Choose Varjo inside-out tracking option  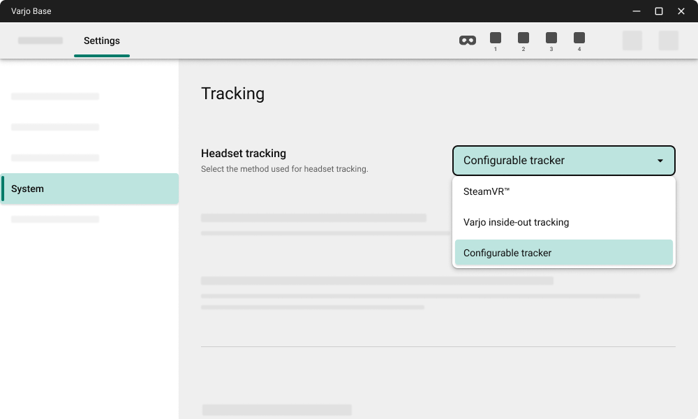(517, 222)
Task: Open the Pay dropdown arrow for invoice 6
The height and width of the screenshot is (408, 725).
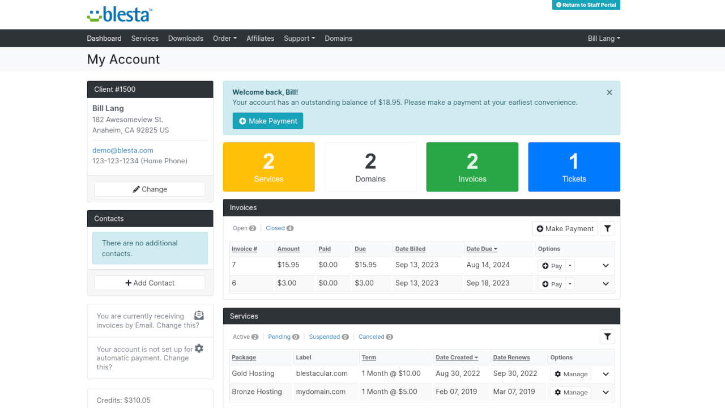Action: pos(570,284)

...

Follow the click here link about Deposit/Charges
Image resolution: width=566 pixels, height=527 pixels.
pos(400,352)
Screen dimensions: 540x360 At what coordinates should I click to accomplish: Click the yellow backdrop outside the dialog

_WORK TO BE COMPLETED_:
Scan the material for "click" and copy the lines that hold it.

_EXERCISE SOLUTION_:
Follow the click here link about Deposit/Charges
Screen dimensions: 540x360 At what coordinates should I click to accomplish: Click the yellow backdrop outside the dialog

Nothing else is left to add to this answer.